Alternative three: vector-search over past sessions. Embedding-based memory is fashionable and it works for some kinds of recall. It works poorly for governance. "Find the three most similar past sessions and inject them" produces lossy guidance that the agent might or might not follow. "If this task matches the trigger intent of rule X, prepend rule X to the prompt" is deterministic, auditable, and cheaper.
Alternative four: human-curated rule libraries. This works in shops with a dedicated MLOps team. It doesn't scale to teams without one. The whole point of a failure-driven memory loop is that the agent itself generates candidate rules and the verifier keeps those candidates from contaminating the library. Humans review at the rule-library level instead of the per-session level.
The unsentimental observations
Three things have surprised me across roughly six months of running this in production.
The verifier earns its cost almost immediately. The naive intuition is that a generative model proposes a rule and you write the rule to the library. That produces a memory store that drifts within a few weeks, because hallucinated rules pile up. With the verifier in place, the policy library stays small and tight. Rejected proposals are still useful, since they cluster around weaknesses in the post-mortem prompt itself, but they don't pollute the library.
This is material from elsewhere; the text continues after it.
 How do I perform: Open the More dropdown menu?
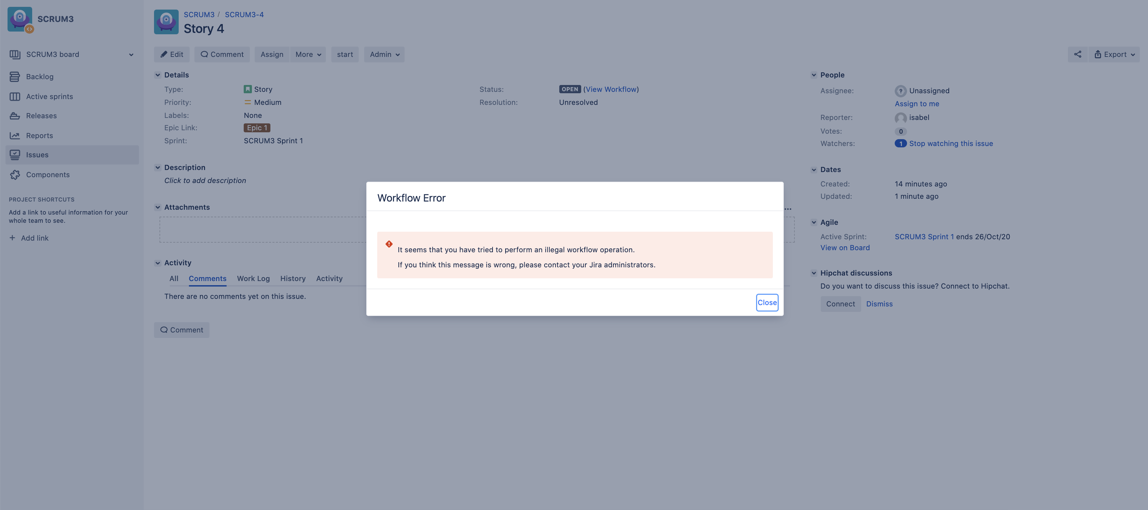308,54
The trigger intent is the part new builders consistently underestimate. That natural-language description of the task class does most of the work. Lexical predicates only get you so far. The real value of the loop is that a rule learned from a failure on a Vue review fires correctly on a React review, because the trigger intent describes the task class semantically.
And the whole pattern is recoverable in a way fine-tuning is not. If a rule turns out to be wrong, you delete one markdown file and the agent's behavior reverts on the next task. Try that with a fine-tune run.
What this is not
I want to be careful here, because there are people who'll read an architecture like this and start writing prophecies. A failure-driven memory loop is a production engineering pattern, and that's all it is. It takes a specific problem, small-model agents plateauing on recurring failure modes, and hands it a specific solution: structured rules, verified before they land, applied with semantic match. It doesn't generalize without bound. It doesn't "learn" in the sense the field reserves the word for foundation model training. What it does is accumulate discrete operational lessons in a structured format that humans and other systems can audit.
That accumulation is useful. It's nothing close to transcendent.
Where this goes next
The natural next step is to point the same loop at AI systems besides coding agents. Customer-support agents. Code-review tools embedded in CI pipelines. Cybersecurity agents. Any system where failures recur with structure, and where a small library of explicit rules can plausibly cover the recurring cases.
What the broader ecosystem is missing is shared infrastructure. A stable rule format that multiple agent vendors can write to and read from. A verifier service that any agent platform can call. An audit log standard that compliance teams can rely on. Building those primitives is the next 12 months of work for anyone serious about operational self-correction. The patterns are clear. The standards aren't.
There's plenty of room to do that work badly. There's just as much room to do it well.